I got three shots of local, which, of course, felt weird as hell for hours, and then a lot of drilling and weird sensations, noises, and smells. The local made me (I think?) feel really gacked for about 40 minutes. (It could have been anxiety, but I didn’t feel particularly anxious as much as like I’d done a rail of mediocre coke.) The gacked feeling wore off after awhile, and in general there was discomfort but no real pain.
The staff were all excellent and the music was, I was informed, a station called something like “French Cooking.” I was relieved it was anything but a local country station.
The doctor asked me what was up with the roof of my mouth; there’s a big bruise or spot there. Not sure what it’s from, but I think I burned myself eating pizza while drunk last weekend? Who knows; my mouth is a bit of a mess.
I got the root canal originally nine or ten years ago and apparently a root was missed, so today the doctor dug it out and cleared the forth root.

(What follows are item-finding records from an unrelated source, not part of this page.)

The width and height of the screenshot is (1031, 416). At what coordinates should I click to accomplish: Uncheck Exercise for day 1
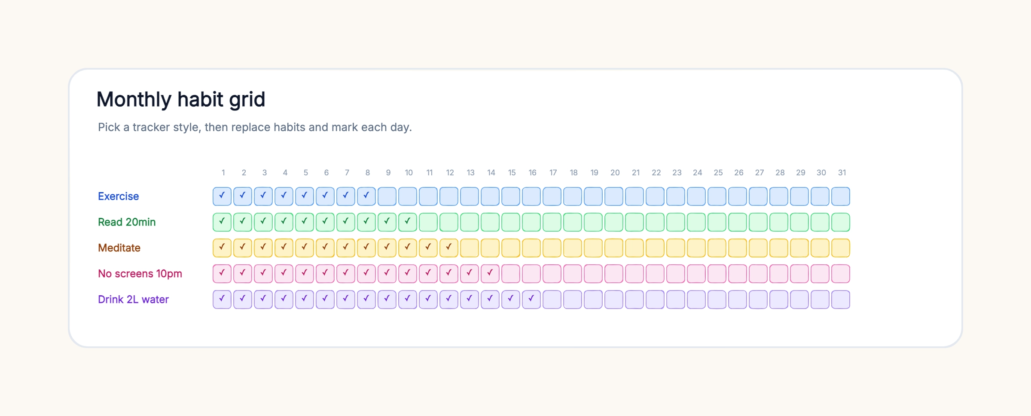coord(222,196)
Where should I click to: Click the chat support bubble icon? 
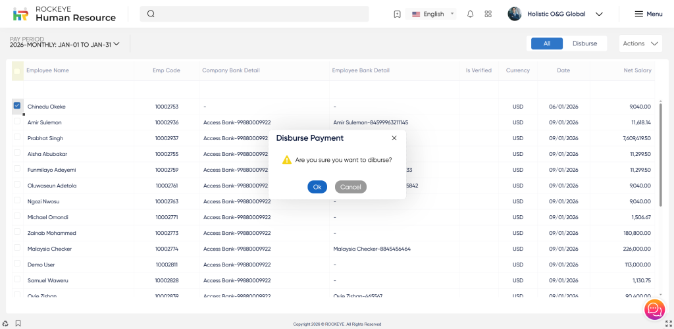(x=654, y=309)
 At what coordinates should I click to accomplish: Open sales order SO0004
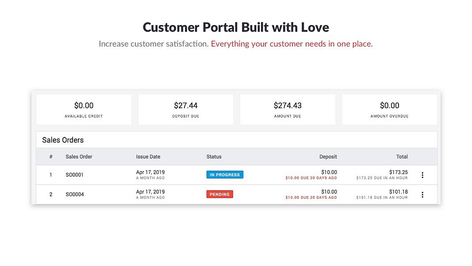pos(75,195)
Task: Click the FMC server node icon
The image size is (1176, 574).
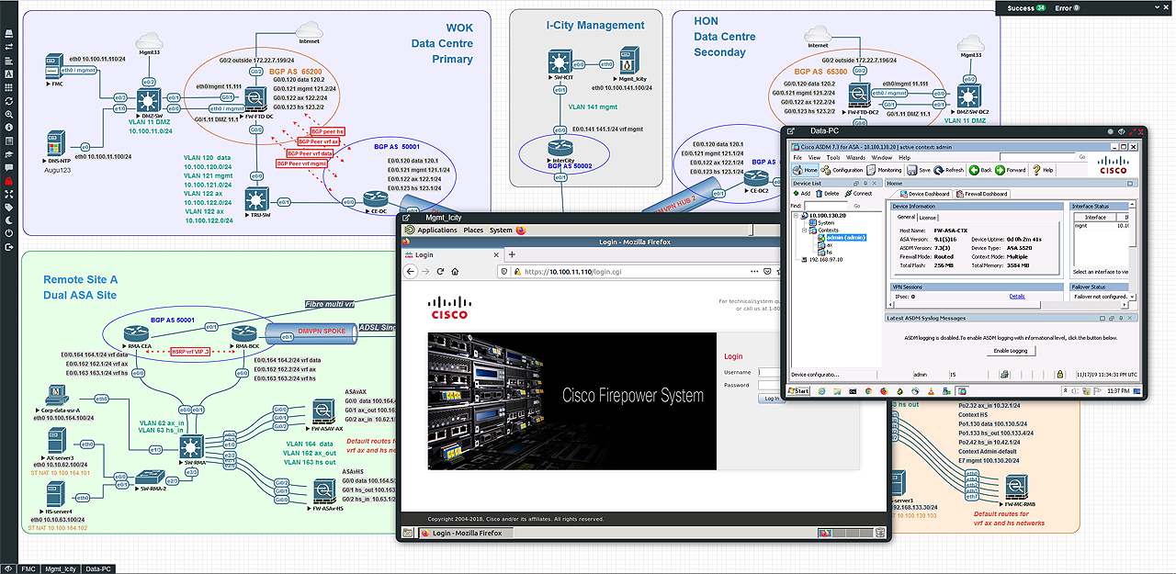Action: coord(54,68)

It cost $1,700. (So that’s much of the stimulus and various checks from aunts and uncles I’ve gotten during Covid-19 gone.) I don’t know that I’ve ever paid seventeen hundred dollars for a single thing in my life; thank God I had it available.
I got a prescription for a week’s worth of antibiotics, but just realized now I forgot to go pick them up. Will have to do so tomorrow.
Have to go back to my regular dentist to get the crown finished; right now it’s just rough and weird-feeling. And after THAT I have to get ANOTHER tooth looked at by another specialist as there’s a pocket of infection that needs to come out. I’ve already spent two grand; by the time this is all ship shape I’ll be out four grand, probably.
I’d better live long enough to make keeping these teeth worth it!
In which there’s cheese!
I ordered the gift box from Alemar again. (Their cheese is so good! Plus they treat me right when I order and usually throw in something extra and fun, like curds or toma. Last order had cream cheese, which I used in some yummy pasta!) When it arrived, back in the end of May, neither the brie nor camembert were ready, so I took them to work and left them in the cave to mature.
Brought the camembert home Saturday and just got around to bread baking today, so, here it is!
(Yes, I realize you can do things with camembert other than just eat it with good, crusty bread, but I don’t care about those things.)
Soft, ripe camembert is a DELIGHT and a TREASURE and I ADORE it. Alemar’s camembert is really fantastic, but if you get a wheel that doesn’t give when you gently press the center, do hold it until it’s soft (ideally at a humidity-controlled 50 or so degrees, but a regular fridge will do if you have a few months). It’s absolutely worth the wait!
I keep ordering from Alemar because I love their cheese, they ship to my house, and even though I work in a cheese shop we don’t make bloomy rind cheeses and rarely have them in stock long when I do get to order them. (Embo and I usually end up buying at least half ourselves!)
I’d love to carry local soft rind cheeses, but can’t find any Oregon or Washington creameries that work with our distributor or ship. Few things more lovely than a creamy, glossy brie or camembert. Yum.